Nissan has found a green avenue to solve a potential end-of-life cycle problem of lithium-ion batteries installed in electric vehicles.
The automaker has joined GreenDataNet, a project aimed at developing technologies to allow urban data centre users to reach 80% of renewable power use and decrease their average power usage effectiveness from its current range of 1.6 to 2.0 to less than 1.3.
The European Union funded initiative will also be investigating second-life electric vehicle (EV) batteries as a more advantageous solution for data centres to become actual smart grid nodes.
Redmer Van der Meer, director of the EV programme at Nissan, told CIO UK that the move was two years in planning and in line with the company's philosophy of '4Rs' – reuse, refabrication, resell and/or recycle – when it comes to components.
"We have a holistic approach tied-in to our Leaf EV model and the 4R strategy. One of the things to consider is the battery. Once it is of no use to the vehicle; that it could be utilised in a large-scale storage solution to facilitate the integration of data centres into smart grids, and a greener power supply management platform, would be ideal."
Nissan was taking a "long-term viewpoint" in the digital age coupled with a growth of the electric car market on the horizon, he added.

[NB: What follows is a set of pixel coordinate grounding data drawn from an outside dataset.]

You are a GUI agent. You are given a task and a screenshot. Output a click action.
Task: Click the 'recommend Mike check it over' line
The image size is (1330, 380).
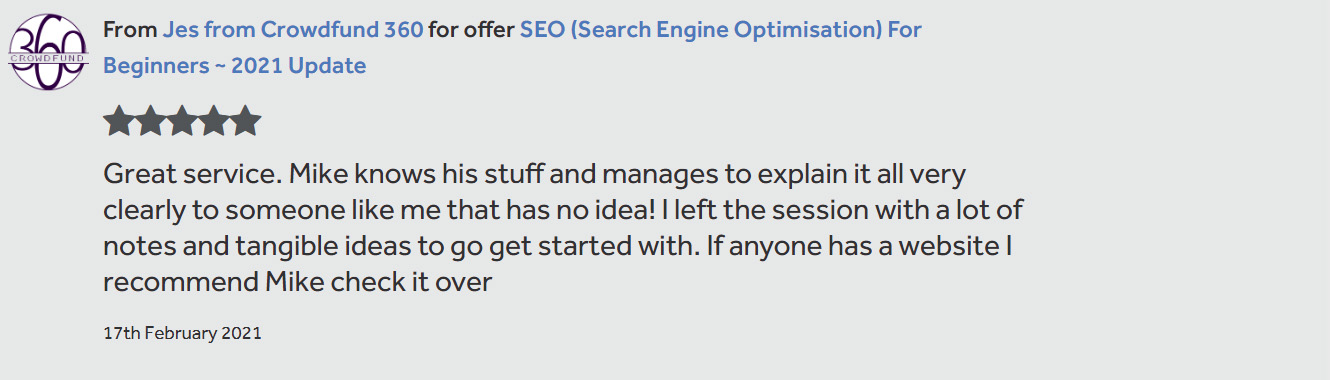(x=298, y=283)
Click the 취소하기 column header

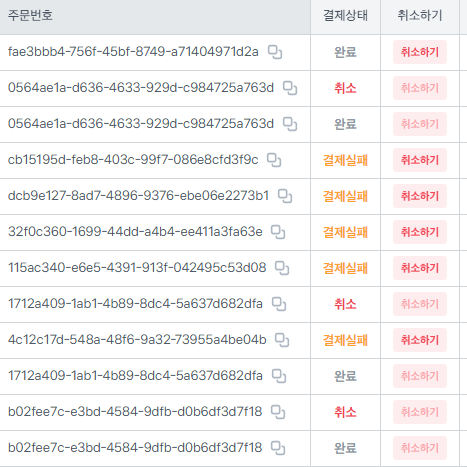pos(420,15)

By some estimates, the EV market is likely to grow in the 5-10% per annum range, even though Nissan is not releasing its exact projections at this stage. Van der Meer says the company was doubling its EV sales every year and after initial scepticism, other automakers had taken the plunge too.
"At this stage there may not be many, but at some point a problem will arise about what to do with end-of-life lithium-ion batteries. This project could pave the pathway for the batteries to go to data centres."

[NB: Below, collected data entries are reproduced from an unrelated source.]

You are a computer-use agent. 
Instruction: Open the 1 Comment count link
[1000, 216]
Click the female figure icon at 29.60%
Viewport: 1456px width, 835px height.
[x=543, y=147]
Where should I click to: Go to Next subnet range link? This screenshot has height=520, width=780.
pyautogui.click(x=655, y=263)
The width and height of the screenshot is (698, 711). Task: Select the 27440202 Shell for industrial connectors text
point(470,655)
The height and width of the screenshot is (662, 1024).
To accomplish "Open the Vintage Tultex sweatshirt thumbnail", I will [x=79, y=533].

Alongside Nissan, the project consortium includes Eaton, Credit Suisse, ICTRoom, French Alternative Energies and Atomic Energy Commission, Swiss Federal Institute of Technology (Lausanne) and the University of Trento (Italy). It will reveal its findings and first-concept in 2017.
Earlier this year, Nissan's European CIO Stephen Kneebone, told CIO UK that the automaker's EV unit held the key to "keeping its innovative culture alive".
Van der Meer adds: "In line with that sentiment, here we are nailing our colours to the mast. It's a first for us and has implications for the wider industry. Automakers do not turn up at initiatives like this on a whim."
And the Nissan executive is convinced of tangible results. "I strongly believe that at the end of this project we will have a green data centre model. We will supply researchers with battery variants including used, half-life and new ones as they see fit to enable them in their work."
Away from the project, and on to market dynamics, Van der Meer also says the popularity of viable electric cars would not kill off hybrid models or increasingly fuel efficient conventional cars in an instant. "There is room for coexistence, especially as people warm up to emerging technologies at variable speeds."